Stored data:
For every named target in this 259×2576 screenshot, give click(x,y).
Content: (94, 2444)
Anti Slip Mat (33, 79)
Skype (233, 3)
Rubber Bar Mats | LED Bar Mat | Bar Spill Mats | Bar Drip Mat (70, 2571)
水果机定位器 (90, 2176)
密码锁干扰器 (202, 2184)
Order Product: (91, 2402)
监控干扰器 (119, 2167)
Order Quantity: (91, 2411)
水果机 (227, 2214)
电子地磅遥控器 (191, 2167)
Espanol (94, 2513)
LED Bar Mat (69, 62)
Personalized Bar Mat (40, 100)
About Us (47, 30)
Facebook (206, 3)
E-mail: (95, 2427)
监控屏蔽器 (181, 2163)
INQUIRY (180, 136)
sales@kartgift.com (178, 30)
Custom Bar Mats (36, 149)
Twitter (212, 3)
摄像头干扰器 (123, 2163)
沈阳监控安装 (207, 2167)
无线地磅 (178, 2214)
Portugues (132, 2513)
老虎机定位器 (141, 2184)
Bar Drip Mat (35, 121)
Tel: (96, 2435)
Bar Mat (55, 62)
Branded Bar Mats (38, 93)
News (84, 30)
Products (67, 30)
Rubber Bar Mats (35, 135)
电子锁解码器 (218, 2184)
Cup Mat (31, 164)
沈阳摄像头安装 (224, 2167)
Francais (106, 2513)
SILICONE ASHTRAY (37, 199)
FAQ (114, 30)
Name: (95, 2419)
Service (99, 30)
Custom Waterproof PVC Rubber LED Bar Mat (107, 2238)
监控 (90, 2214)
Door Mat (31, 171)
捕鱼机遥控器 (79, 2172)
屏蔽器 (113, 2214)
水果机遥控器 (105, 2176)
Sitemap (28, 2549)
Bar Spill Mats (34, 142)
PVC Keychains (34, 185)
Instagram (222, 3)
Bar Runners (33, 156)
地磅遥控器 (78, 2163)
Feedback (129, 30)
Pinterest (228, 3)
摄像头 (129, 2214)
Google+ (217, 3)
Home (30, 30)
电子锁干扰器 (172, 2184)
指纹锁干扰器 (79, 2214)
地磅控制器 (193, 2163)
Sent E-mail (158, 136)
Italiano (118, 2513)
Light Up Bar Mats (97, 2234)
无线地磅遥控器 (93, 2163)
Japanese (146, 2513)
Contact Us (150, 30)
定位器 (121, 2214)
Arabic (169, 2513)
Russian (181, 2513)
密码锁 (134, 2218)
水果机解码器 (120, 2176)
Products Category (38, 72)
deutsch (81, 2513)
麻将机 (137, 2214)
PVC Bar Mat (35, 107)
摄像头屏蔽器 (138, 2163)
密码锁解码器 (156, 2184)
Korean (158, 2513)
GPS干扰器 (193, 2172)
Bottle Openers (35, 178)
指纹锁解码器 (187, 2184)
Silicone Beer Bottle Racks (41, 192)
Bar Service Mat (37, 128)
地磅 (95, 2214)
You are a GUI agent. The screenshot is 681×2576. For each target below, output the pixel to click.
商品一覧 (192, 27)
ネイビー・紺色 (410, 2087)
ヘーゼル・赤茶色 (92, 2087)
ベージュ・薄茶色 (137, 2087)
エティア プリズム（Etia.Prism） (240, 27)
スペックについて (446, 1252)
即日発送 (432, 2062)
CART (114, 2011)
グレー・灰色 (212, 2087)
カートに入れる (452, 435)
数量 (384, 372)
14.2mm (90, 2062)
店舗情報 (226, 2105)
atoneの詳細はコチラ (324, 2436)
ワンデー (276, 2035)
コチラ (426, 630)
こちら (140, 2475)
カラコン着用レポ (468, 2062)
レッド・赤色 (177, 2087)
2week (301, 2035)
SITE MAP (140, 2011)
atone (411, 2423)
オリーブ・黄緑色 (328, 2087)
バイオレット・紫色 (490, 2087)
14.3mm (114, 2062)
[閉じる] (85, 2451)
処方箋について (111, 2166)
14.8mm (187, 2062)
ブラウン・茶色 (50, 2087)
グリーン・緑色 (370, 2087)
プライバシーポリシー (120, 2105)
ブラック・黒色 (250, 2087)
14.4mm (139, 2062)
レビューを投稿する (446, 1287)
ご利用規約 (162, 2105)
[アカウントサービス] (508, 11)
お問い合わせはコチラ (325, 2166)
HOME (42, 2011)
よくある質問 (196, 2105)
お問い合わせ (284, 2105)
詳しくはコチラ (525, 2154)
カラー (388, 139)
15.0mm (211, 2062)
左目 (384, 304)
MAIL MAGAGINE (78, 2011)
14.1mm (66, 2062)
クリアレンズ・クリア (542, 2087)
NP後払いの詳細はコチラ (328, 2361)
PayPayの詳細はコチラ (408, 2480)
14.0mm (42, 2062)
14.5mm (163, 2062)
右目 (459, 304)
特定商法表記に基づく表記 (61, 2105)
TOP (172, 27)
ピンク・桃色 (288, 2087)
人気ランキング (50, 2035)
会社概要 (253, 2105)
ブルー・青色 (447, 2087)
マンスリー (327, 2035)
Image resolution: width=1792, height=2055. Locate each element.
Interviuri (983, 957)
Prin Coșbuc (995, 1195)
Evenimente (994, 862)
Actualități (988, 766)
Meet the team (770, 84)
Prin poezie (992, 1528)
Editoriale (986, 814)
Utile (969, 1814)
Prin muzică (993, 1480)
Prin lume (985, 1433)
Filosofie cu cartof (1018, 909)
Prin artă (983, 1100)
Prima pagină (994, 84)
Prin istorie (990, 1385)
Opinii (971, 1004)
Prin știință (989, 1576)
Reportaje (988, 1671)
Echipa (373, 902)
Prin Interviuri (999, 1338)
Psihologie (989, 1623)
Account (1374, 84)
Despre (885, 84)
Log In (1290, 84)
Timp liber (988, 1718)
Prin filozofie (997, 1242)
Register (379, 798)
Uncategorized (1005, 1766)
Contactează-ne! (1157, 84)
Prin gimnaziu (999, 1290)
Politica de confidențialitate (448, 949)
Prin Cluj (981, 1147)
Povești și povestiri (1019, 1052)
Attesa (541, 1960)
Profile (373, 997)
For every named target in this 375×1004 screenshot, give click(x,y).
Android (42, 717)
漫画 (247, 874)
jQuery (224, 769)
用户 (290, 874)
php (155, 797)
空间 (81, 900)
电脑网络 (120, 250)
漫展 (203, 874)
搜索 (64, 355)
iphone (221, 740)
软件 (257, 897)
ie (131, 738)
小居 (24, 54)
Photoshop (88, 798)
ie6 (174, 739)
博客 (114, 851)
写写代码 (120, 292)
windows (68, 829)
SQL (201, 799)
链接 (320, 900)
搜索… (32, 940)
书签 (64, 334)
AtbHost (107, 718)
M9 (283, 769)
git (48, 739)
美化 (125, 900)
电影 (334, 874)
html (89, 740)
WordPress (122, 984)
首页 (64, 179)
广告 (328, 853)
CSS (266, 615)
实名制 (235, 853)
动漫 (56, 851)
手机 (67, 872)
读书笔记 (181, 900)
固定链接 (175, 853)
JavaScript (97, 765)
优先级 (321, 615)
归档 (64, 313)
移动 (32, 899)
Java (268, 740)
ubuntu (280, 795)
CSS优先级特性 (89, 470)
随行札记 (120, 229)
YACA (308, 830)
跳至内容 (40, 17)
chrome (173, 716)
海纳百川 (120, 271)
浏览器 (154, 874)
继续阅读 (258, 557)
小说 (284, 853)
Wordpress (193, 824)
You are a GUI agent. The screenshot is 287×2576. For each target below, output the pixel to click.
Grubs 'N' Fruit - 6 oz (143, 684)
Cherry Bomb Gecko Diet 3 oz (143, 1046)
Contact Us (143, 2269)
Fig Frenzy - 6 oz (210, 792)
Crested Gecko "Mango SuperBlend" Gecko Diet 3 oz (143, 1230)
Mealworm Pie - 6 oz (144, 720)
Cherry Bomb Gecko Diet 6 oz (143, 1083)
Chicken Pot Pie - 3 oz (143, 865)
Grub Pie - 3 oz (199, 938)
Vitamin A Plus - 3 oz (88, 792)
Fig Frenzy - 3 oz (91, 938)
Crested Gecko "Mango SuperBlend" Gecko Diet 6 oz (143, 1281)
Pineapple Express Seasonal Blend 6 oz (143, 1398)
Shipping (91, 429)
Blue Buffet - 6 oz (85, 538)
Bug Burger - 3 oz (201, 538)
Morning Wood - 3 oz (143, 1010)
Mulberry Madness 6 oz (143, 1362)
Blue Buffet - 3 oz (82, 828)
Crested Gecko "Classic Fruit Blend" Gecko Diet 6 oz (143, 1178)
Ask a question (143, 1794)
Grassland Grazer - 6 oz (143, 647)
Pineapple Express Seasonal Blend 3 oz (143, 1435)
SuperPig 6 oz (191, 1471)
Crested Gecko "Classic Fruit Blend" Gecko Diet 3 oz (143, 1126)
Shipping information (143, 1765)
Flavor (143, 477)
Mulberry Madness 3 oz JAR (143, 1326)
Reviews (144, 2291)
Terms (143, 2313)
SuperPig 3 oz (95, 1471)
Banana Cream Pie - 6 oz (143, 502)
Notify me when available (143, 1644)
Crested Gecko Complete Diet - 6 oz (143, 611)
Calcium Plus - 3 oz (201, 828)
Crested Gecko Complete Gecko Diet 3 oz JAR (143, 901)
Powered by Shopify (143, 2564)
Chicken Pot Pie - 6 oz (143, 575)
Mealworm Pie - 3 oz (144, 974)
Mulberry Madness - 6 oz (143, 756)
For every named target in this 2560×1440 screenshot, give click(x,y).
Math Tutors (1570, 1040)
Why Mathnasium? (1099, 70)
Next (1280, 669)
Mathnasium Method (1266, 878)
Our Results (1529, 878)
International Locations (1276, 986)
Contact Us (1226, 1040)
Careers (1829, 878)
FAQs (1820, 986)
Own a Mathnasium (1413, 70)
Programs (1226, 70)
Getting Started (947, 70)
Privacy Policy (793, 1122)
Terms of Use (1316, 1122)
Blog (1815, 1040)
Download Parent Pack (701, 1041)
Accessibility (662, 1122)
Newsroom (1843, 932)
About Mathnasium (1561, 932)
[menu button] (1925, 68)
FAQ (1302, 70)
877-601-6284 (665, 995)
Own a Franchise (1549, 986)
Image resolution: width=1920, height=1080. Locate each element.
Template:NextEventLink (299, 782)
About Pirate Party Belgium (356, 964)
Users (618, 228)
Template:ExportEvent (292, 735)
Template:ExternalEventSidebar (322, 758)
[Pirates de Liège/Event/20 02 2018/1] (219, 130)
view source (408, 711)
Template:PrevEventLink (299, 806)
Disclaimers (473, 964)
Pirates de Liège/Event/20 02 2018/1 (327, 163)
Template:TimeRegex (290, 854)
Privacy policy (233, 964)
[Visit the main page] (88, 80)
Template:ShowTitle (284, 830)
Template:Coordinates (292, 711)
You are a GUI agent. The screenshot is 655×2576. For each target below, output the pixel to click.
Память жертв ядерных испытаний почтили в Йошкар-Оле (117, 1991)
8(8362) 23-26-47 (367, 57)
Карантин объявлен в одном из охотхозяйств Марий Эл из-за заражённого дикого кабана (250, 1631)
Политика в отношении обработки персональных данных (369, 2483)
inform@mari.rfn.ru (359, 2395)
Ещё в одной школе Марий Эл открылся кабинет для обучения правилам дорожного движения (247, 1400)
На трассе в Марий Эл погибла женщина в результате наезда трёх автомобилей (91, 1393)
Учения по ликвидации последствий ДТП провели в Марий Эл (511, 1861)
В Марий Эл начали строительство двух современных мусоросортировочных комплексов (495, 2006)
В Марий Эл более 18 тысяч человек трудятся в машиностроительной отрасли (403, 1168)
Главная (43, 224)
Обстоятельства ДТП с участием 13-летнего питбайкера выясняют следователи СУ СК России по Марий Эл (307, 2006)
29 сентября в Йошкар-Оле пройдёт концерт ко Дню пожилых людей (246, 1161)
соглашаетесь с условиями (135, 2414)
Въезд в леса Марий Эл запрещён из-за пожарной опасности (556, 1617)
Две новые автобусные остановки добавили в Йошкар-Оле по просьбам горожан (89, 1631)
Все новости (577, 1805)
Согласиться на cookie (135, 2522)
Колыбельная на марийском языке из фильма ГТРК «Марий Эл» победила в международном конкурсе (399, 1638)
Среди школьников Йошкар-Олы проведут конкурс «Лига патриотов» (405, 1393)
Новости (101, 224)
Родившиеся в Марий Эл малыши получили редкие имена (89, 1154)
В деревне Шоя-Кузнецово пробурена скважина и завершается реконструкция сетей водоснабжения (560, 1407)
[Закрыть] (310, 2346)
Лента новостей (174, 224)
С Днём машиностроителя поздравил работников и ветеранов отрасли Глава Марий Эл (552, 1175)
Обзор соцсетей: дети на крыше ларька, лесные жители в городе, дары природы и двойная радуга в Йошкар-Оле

=== YOUR GOAL ===
Print exactly the lines above, between the one holding "Mathnasium Method (1266, 878)" and the one holding "На трассе в", inclusive, and nothing besides.

=== OUTPUT BELOW ===
Mathnasium Method (1266, 878)
Our Results (1529, 878)
International Locations (1276, 986)
Contact Us (1226, 1040)
Careers (1829, 878)
FAQs (1820, 986)
Own a Mathnasium (1413, 70)
Programs (1226, 70)
Getting Started (947, 70)
Privacy Policy (793, 1122)
Terms of Use (1316, 1122)
Blog (1815, 1040)
Download Parent Pack (701, 1041)
Accessibility (662, 1122)
Newsroom (1843, 932)
About Mathnasium (1561, 932)
[menu button] (1925, 68)
FAQ (1302, 70)
877-601-6284 (665, 995)
Own a Franchise (1549, 986)
Image resolution: width=1920, height=1080. Locate each element.
Template:NextEventLink (299, 782)
About Pirate Party Belgium (356, 964)
Users (618, 228)
Template:ExportEvent (292, 735)
Template:ExternalEventSidebar (322, 758)
[Pirates de Liège/Event/20 02 2018/1] (219, 130)
view source (408, 711)
Template:PrevEventLink (299, 806)
Disclaimers (473, 964)
Pirates de Liège/Event/20 02 2018/1 (327, 163)
Template:TimeRegex (290, 854)
Privacy policy (233, 964)
[Visit the main page] (88, 80)
Template:ShowTitle (284, 830)
Template:Coordinates (292, 711)
You are a GUI agent. The screenshot is 655×2576. For each target below, output the pixel to click.
Память жертв ядерных испытаний почтили в Йошкар-Оле (117, 1991)
8(8362) 23-26-47 (367, 57)
Карантин объявлен в одном из охотхозяйств Марий Эл из-за заражённого дикого кабана (250, 1631)
Политика в отношении обработки персональных данных (369, 2483)
inform@mari.rfn.ru (359, 2395)
Ещё в одной школе Марий Эл открылся кабинет для обучения правилам дорожного движения (247, 1400)
На трассе в Марий Эл погибла женщина в результате наезда трёх автомобилей (91, 1393)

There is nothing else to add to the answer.